Finding Confidence in Stuttering
Hello! I hope that this comment finds you well. We are students studying to become Speech Language Pathologists and had a question for you. We have learned that a person goes through their own journey with their stutter and how they handle the feelings that come along with it. At what point in your journey were you able to look in the mirror, and say, “Yes, I stutter, and that is okay.” What exactly led you to this moment? Did any type of intervention in speech therapy attribute to this? Thank you so much!
Thank you for this interesting question. My reply is to be found in my paper for this conference. It’s meeting the right people. The moment when my boss told a person, who didn’t want to talk to me because of my stutter “I don’t have time, so you’ll just have to talk to her, as she knows just as much as me”. A guy coming to me when he saw my school mates (who he knew) being a few meters away from me, and he wanted to get to know me and saw behind my stutter. The moments my stepchildren took their friends home, not being ashamed of me. And most of all, meeting people who stutter at the age of 27, realizing stuttering was not my fault.

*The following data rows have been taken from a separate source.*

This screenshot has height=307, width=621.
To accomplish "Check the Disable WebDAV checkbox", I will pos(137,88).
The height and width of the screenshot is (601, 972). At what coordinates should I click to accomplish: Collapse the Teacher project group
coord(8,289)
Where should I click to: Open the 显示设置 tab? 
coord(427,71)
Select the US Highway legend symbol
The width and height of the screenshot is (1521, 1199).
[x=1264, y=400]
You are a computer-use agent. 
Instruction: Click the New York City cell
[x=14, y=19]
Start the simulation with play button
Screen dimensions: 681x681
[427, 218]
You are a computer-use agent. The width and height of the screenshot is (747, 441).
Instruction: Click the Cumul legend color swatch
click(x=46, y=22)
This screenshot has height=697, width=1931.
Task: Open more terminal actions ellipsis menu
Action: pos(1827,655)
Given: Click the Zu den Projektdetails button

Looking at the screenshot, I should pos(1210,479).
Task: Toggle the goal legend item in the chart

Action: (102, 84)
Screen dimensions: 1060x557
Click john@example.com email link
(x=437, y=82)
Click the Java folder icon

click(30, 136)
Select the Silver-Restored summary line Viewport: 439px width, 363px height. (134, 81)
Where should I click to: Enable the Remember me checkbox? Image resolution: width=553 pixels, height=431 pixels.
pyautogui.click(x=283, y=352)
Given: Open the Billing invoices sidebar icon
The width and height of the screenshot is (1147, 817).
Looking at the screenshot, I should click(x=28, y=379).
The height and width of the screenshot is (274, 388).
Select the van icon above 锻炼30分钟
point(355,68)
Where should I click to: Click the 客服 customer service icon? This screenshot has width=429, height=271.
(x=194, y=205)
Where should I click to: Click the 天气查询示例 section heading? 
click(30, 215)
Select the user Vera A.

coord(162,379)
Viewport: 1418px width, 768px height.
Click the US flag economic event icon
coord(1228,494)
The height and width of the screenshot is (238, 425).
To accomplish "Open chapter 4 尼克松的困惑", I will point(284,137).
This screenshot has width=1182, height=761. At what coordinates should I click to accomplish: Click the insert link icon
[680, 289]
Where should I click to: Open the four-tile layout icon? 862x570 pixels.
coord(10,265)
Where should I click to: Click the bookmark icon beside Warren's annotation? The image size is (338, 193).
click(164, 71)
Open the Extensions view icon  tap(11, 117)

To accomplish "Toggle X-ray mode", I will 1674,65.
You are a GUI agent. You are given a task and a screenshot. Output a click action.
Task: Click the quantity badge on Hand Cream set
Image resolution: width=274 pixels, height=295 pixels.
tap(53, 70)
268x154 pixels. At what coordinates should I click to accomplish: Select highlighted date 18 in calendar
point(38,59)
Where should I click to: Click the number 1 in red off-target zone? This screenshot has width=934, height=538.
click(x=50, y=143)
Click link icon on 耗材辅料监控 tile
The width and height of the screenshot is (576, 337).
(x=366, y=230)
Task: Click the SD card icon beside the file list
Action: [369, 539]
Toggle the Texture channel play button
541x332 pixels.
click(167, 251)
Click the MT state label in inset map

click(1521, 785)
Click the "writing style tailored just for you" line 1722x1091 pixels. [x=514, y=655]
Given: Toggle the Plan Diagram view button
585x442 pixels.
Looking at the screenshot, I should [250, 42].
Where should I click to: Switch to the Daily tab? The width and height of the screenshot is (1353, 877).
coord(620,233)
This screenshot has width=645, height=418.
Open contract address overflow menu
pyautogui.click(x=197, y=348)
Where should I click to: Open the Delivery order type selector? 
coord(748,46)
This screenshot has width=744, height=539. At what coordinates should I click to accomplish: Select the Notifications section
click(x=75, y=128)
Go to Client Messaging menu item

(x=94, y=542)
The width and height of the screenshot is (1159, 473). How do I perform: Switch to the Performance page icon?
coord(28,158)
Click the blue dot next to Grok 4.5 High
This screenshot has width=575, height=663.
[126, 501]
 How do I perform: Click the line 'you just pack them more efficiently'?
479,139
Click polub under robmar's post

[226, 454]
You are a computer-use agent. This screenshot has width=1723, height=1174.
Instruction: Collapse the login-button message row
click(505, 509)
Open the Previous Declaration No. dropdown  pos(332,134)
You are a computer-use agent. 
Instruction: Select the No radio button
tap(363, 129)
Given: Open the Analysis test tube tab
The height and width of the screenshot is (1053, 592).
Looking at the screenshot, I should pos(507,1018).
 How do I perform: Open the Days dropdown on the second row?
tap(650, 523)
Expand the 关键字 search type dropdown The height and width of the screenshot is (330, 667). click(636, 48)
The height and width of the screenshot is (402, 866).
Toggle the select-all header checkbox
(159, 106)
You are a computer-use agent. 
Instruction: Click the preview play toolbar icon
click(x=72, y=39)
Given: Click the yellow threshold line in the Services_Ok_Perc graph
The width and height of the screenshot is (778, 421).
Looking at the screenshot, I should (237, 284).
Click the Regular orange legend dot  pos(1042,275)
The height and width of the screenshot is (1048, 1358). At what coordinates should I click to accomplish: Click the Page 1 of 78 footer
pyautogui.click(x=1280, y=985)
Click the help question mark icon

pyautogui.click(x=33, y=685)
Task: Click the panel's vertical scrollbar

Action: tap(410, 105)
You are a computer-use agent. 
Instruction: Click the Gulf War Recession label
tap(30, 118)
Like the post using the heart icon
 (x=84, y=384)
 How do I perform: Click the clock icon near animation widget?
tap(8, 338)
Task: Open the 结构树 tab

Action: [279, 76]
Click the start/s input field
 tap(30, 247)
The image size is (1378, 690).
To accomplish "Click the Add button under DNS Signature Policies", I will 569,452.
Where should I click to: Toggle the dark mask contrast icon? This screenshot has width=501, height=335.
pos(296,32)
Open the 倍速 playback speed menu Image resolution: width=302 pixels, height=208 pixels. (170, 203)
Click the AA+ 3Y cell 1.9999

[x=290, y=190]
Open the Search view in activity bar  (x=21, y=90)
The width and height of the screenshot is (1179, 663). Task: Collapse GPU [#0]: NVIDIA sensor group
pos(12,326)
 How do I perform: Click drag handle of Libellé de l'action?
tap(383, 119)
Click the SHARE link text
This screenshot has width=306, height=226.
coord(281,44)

Stay safe and keep them talking
Anita Blom
For me I have never been able to look at myself in the mirror and say I am OK. Now you must be thinking “oh that must be because John has never been successfully treated and now lives his life as a severe stutterer” but that is not correct. I have been successfully treated and now pretty much live my life as a fluent person. So why can I say that I can’t look at myself and say I am OK. Well the reason is that my severe stutter will always be there under the surface and the reason that no one sees it much is that I am continually doing work to keep my fluency skills in place. I am one of the best proponents of “Smooth Speech” in the world but to make this claim I have to put in an exorbitant effort to achieve this. Like a professional golfer puts in an amazing amount of personal effort to stay at the top because swinging a golf club just right does not come naturally to him so to do I have to put in an equal amount of effort to maintain the high fluency level I am used to. So for me getting myself ready for totally fluent speech is like pulling on a mask. A mask that will eventually fall off. That is called relapse. I call it the “Cinderella Syndrome” because, like Cinderella I am never quiet sure when I will turn back into a stuttering pumpkin. I have never accepted stuttering (which is a problem in itself). So for me stuttering is still not OK.